EXTRACTED MATERIAL ->

(begin)

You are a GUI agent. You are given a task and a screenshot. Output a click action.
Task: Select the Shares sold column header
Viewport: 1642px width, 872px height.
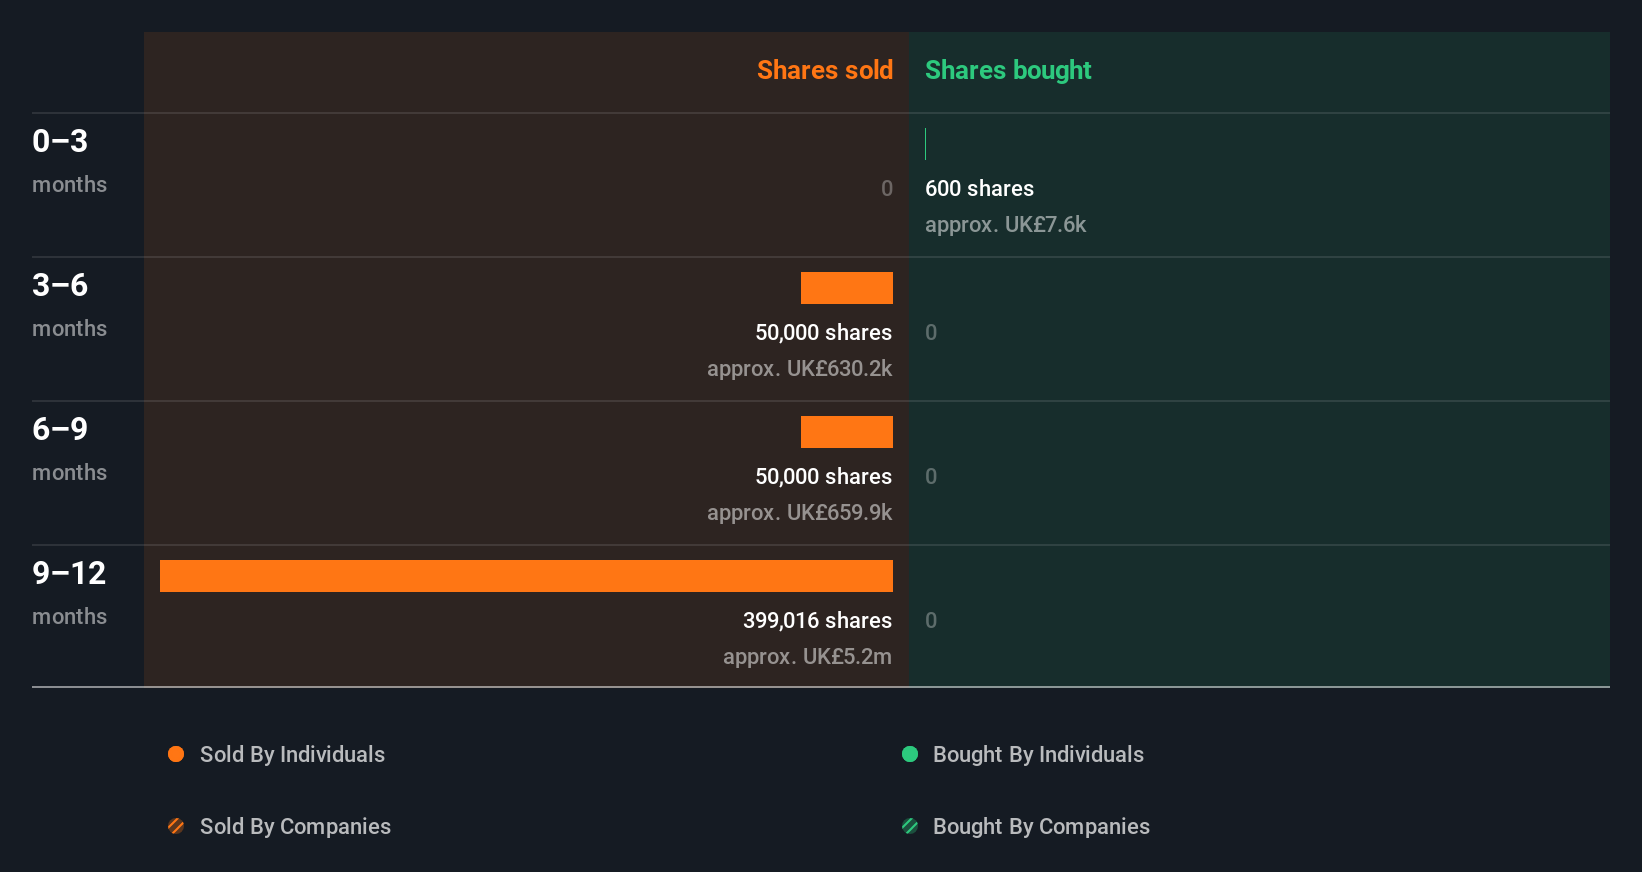point(824,70)
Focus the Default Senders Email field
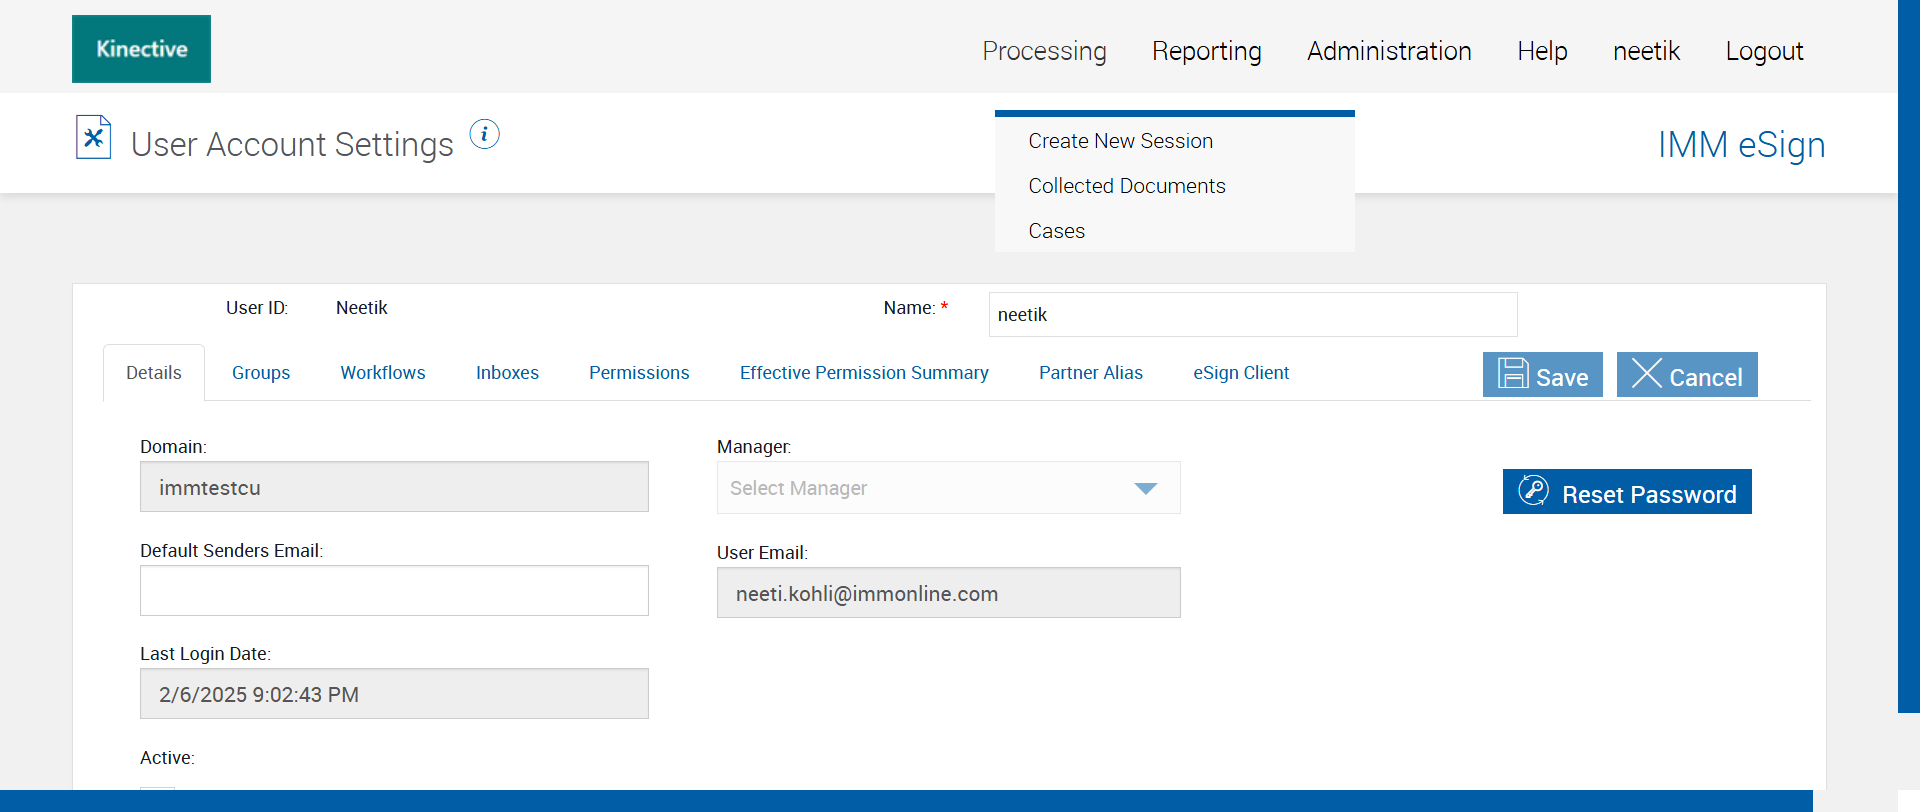The height and width of the screenshot is (812, 1920). (394, 591)
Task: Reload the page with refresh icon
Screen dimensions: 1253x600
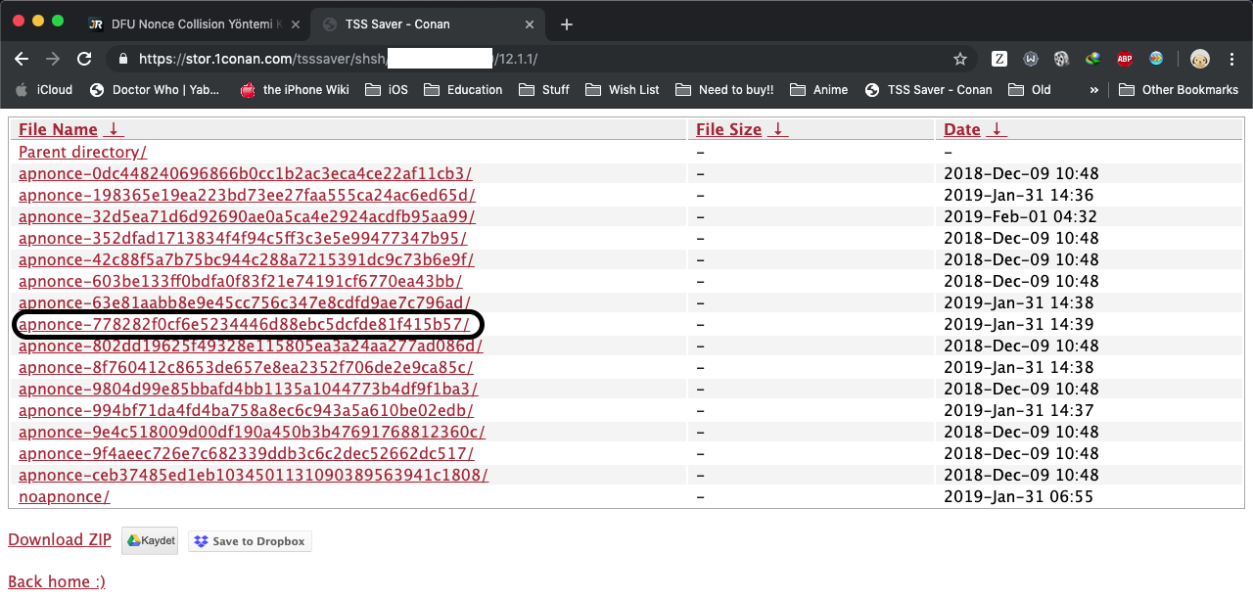Action: (85, 59)
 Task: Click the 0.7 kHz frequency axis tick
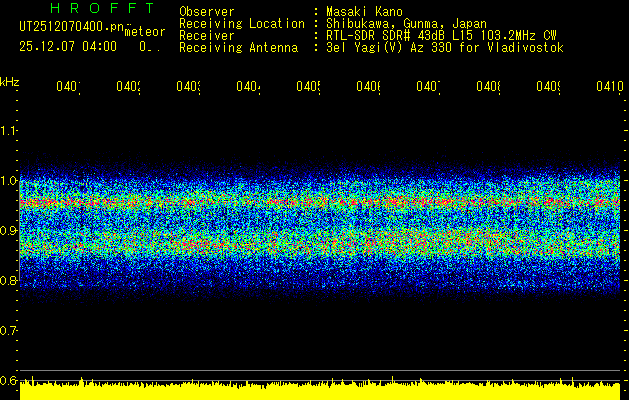click(x=9, y=330)
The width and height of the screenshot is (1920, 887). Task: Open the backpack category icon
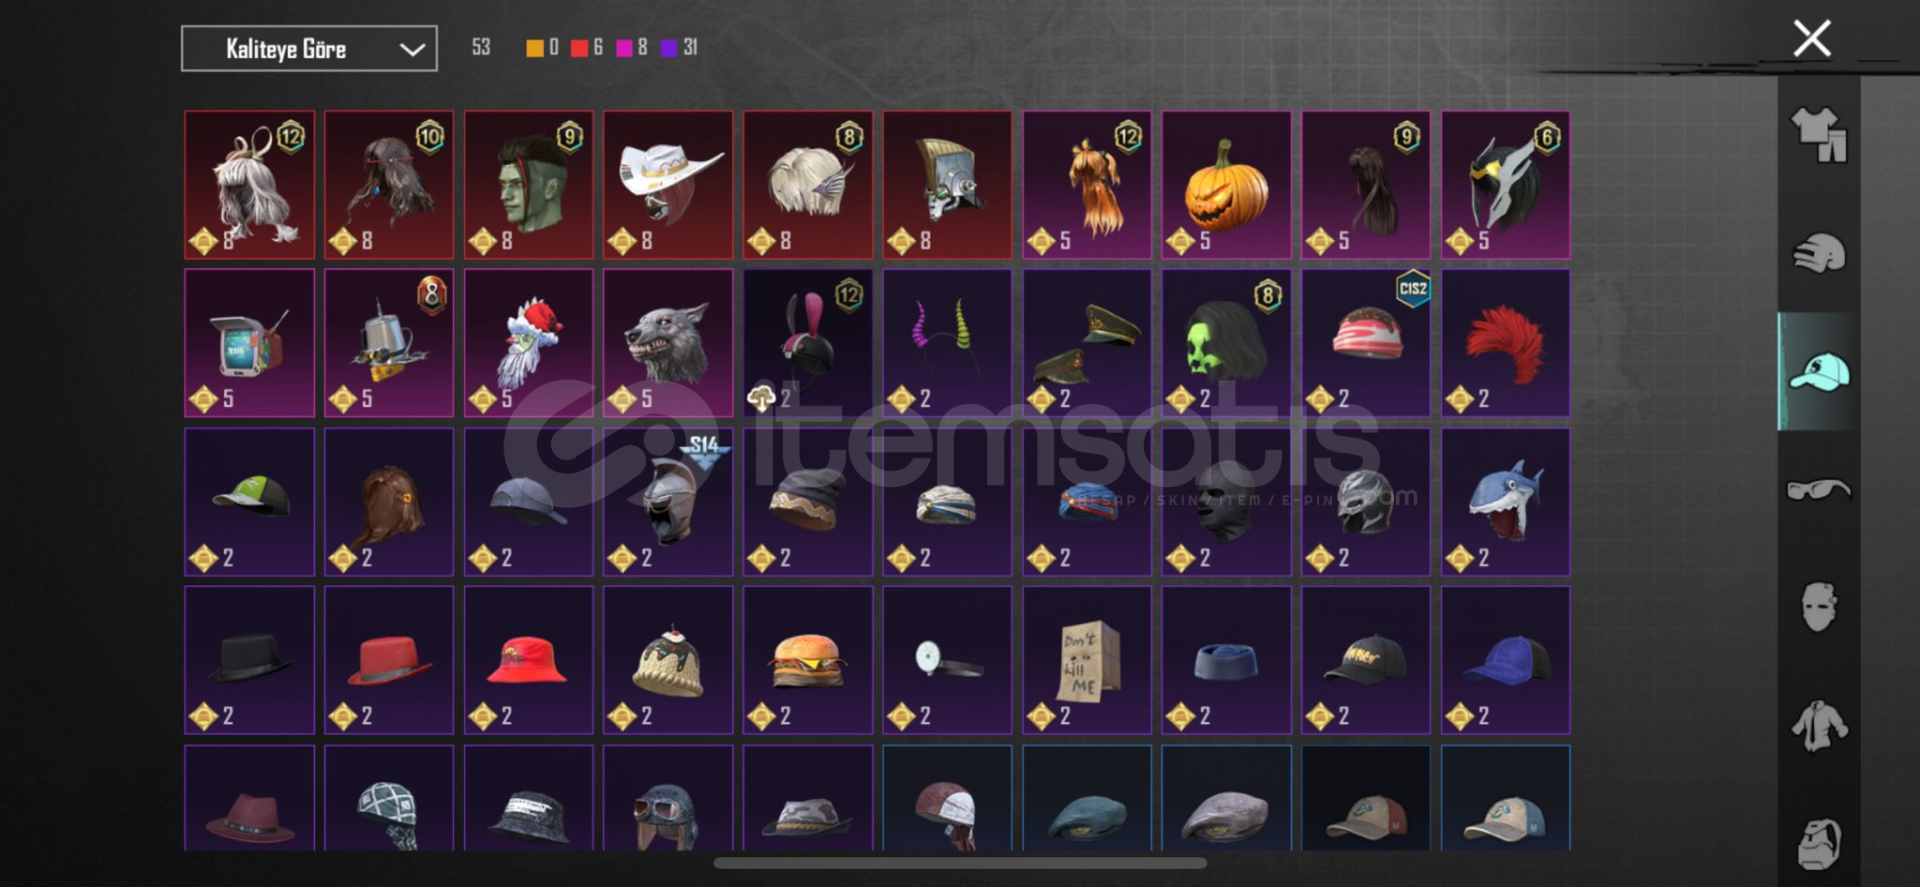[x=1819, y=843]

(end)

JOB ->
Put every line of the listing above into a Markdown table with the columns Row and Line, numbering the rows and leaving out blank lines. Omit the pictures.

ANSWER TO THE EXERCISE ->
| Row | Line |
|---|---|
| 1 | You are a GUI agent. You are given a task and a screenshot. Output a click action. |
| 2 | Task: Select the Shares sold column header |
| 3 | Viewport: 1642px width, 872px height. |
| 4 | point(824,70) |
| 5 | Focus the Default Senders Email field |
| 6 | The height and width of the screenshot is (812, 1920). (394, 591) |
| 7 | Task: Reload the page with refresh icon |
| 8 | Screen dimensions: 1253x600 |
| 9 | Action: (85, 59) |
| 10 |  Task: Click the 0.7 kHz frequency axis tick |
| 11 | click(x=9, y=330) |
| 12 | The width and height of the screenshot is (1920, 887). Task: Open the backpack category icon |
| 13 | [x=1819, y=843] |